Re: Multi user setup and saving a DataFrame / RDD to a network exported file system

Tomasz Fruboes Thu, 21 May 2015 07:51:47 -0700

Hi,

 thanks for answer, I'll open a ticket.


 In the meantime - I have found a workaround. The recipe is the following:

1. Create a new account/group on all machines (lets call it sparkuser).Run spark from this account.


2. Add your user to group sparkuser.

3. If you decide to write RDD/parquet file under "workdir" directory youneed to execute the following (just once, before running spark-submit):


chgrp sparkuser workdir
chmod g+s workdir
setfacl -d -m g::rwx workdir

(first two steps can be replaced also by "newgrp sparkuser", but thisway all your files will be created with sparkuser group)


 than calls like

rdd.saveAsPickleFile(workdir+"/somename")

 work just fine.

The above solution has one serious problem - any other user fromsparkuser group will be able to overwrite your saved data.


 cheers,
   Tomasz






W dniu 20.05.2015 o 23:08, Davies Liu pisze:

Could you file a JIRA for this?

The executor should run under the user who submit a job, I think.
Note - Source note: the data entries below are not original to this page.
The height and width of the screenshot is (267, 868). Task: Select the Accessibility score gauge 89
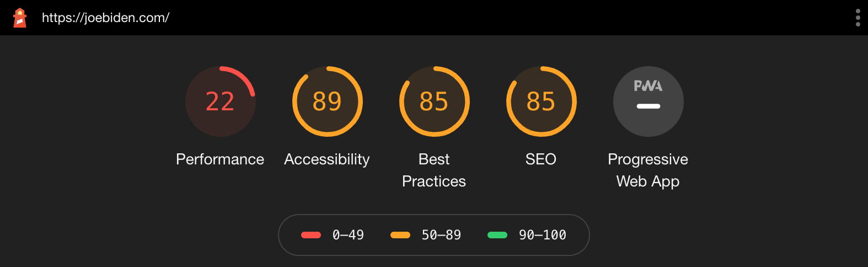click(x=328, y=102)
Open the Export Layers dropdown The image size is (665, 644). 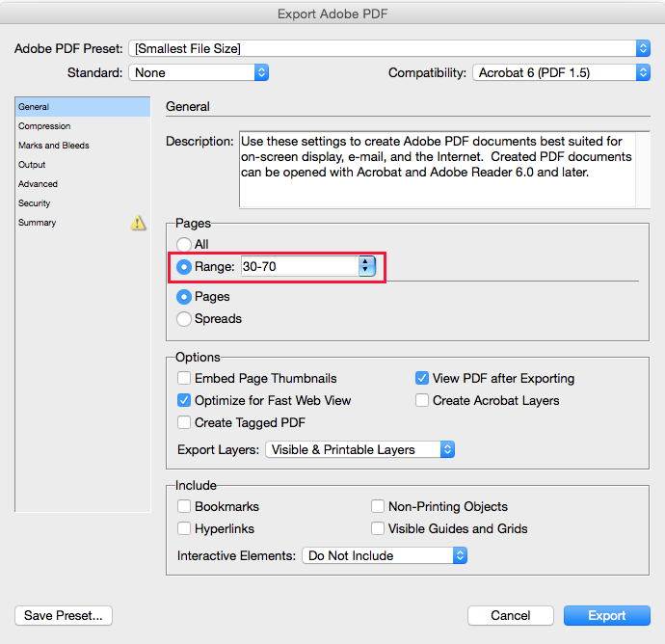coord(359,449)
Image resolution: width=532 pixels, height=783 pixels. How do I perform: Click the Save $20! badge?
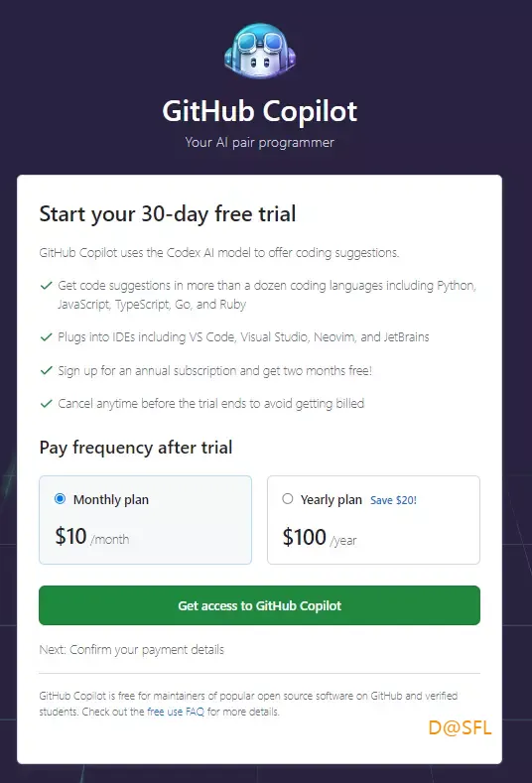pos(393,500)
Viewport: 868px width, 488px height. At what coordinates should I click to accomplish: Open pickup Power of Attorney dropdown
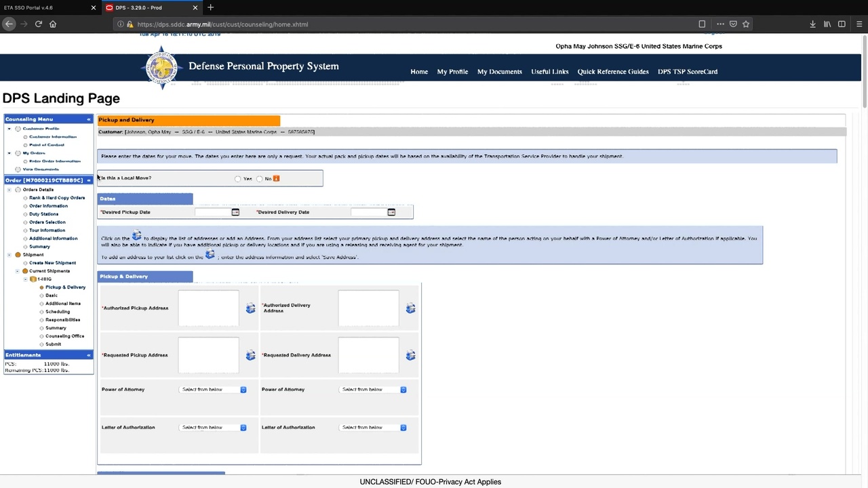click(214, 390)
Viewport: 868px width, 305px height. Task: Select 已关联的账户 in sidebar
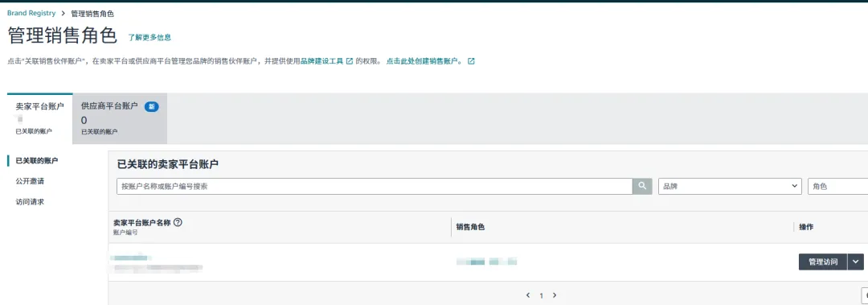[x=37, y=161]
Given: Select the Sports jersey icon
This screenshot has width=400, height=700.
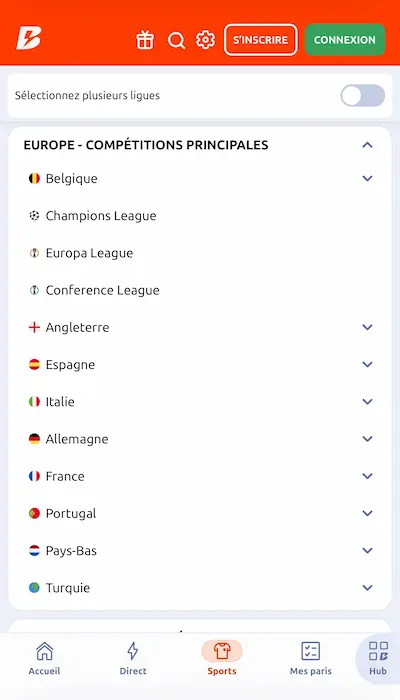Looking at the screenshot, I should click(x=222, y=651).
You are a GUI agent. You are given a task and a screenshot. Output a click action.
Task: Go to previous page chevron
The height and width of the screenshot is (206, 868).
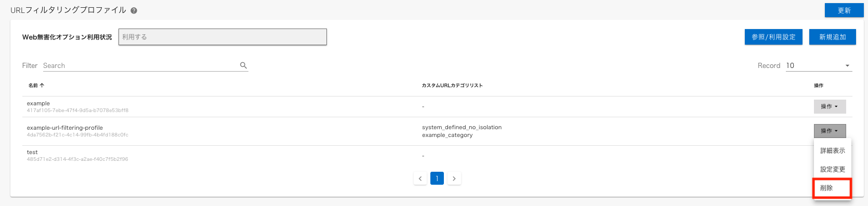420,178
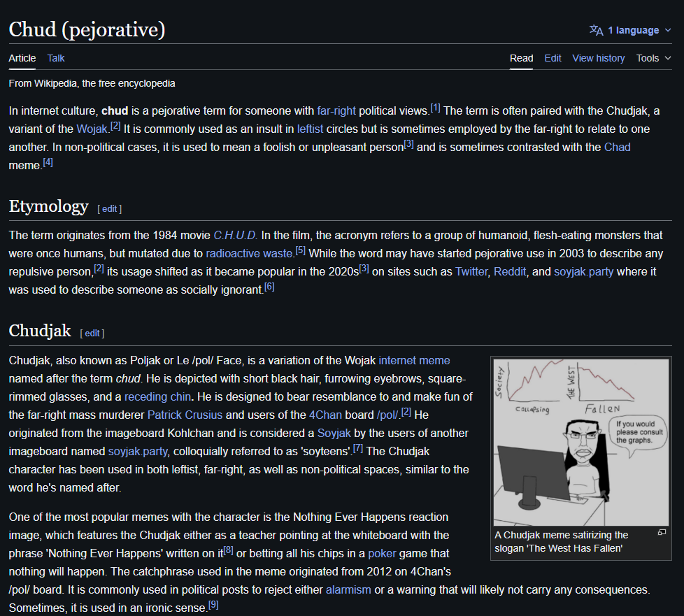Screen dimensions: 684x616
Task: Edit the Chudjak section
Action: pos(92,334)

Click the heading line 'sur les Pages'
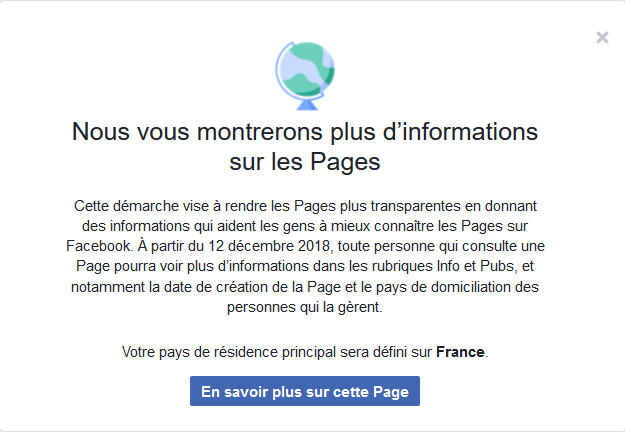coord(306,160)
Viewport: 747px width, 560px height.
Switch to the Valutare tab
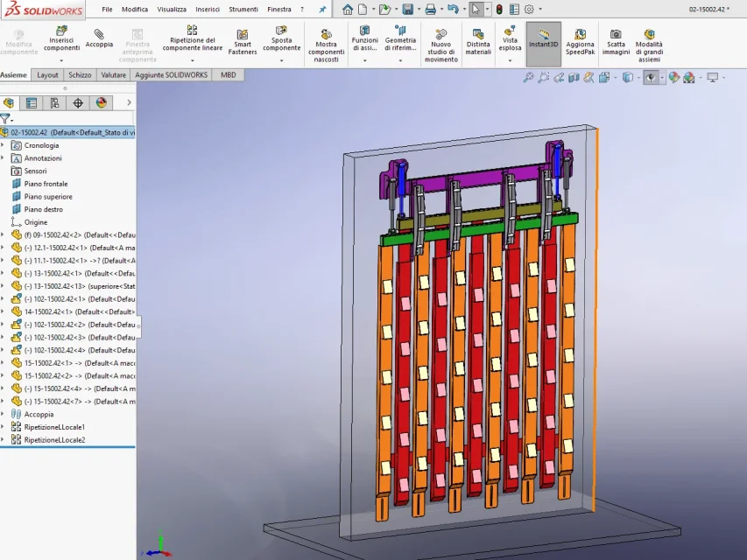tap(113, 74)
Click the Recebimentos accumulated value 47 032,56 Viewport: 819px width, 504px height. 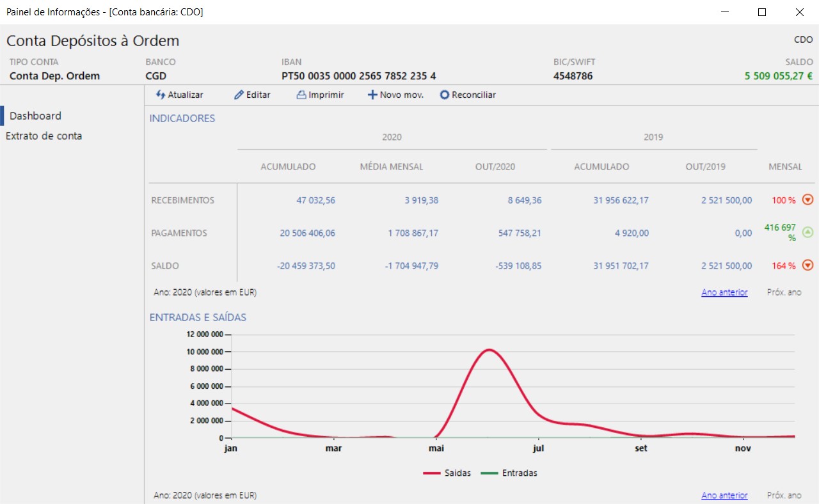click(x=315, y=200)
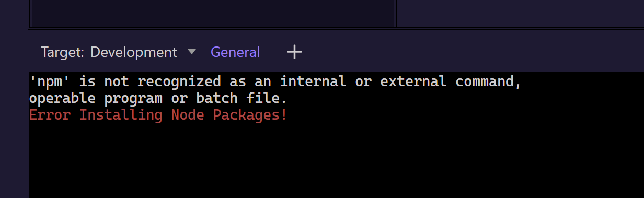Add a new console tab with plus icon
Viewport: 644px width, 198px height.
click(x=295, y=52)
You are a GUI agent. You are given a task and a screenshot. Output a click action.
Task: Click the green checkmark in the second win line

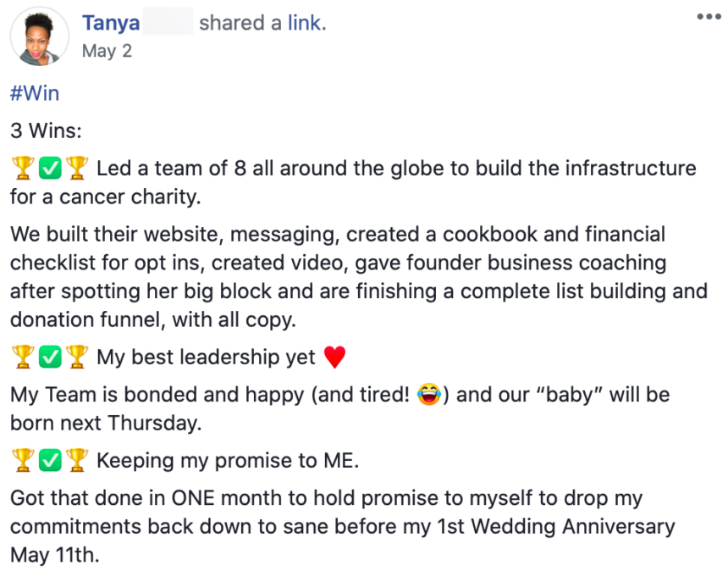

On Wed, May 20, 2015 at 2:40 AM, Tomasz Fruboes
<tomasz.frub...@fuw.edu.pl> wrote:

Thanks for a suggestion. I have tried playing with it, sc.sparkUser() gives
me expected user name, but it doesnt solve the problem. From a quick search
through the spark code it seems to me, that this setting is effective only
for yarn and mesos.

  I think the workaround for the problem could be using "--deploy-mode
cluster" (not 100% convenient, since disallows any interactive work), but
this is not supported for python based programs.

Cheers,
   Tomasz



W dniu 20.05.2015 o 10:57, Iulian Dragoș pisze:


You could try setting `SPARK_USER` to the user under which your workers
are running. I couldn't find many references to this variable, but at
least Yarn and Mesos take it into account when spawning executors.
Chances are that standalone mode also does it.

iulian

On Wed, May 20, 2015 at 9:29 AM, Tomasz Fruboes
<tomasz.frub...@fuw.edu.pl <mailto:tomasz.frub...@fuw.edu.pl>> wrote:

     Hi,

       thanks for answer. The rights are

     drwxr-xr-x 3 tfruboes all 5632 05-19 15 <tel:5632%2005-19%2015>:40
     test19EE/

       I have tried setting the rights to 777 for this directory prior to
     execution. This does not get propagated down the chain, ie the
     directory created as a result of the "save" call
     (namesAndAges.parquet2 in the path in the dump [1] below) is created
     with the drwxr-xr-x rights (owned by the user submitting the job, ie
     tfruboes). The temp directories created inside

     namesAndAges.parquet2/_temporary/0/

     (e.g. task_201505200920_0009_r_000001) are owned by root, again with
     drwxr-xr-x access rights

       Cheers,
        Tomasz

     W dniu 19.05.2015 o 23:56, Davies Liu pisze:

         It surprises me, could you list the owner information of
         /mnt/lustre/bigdata/med_home/tmp/test19EE/ ?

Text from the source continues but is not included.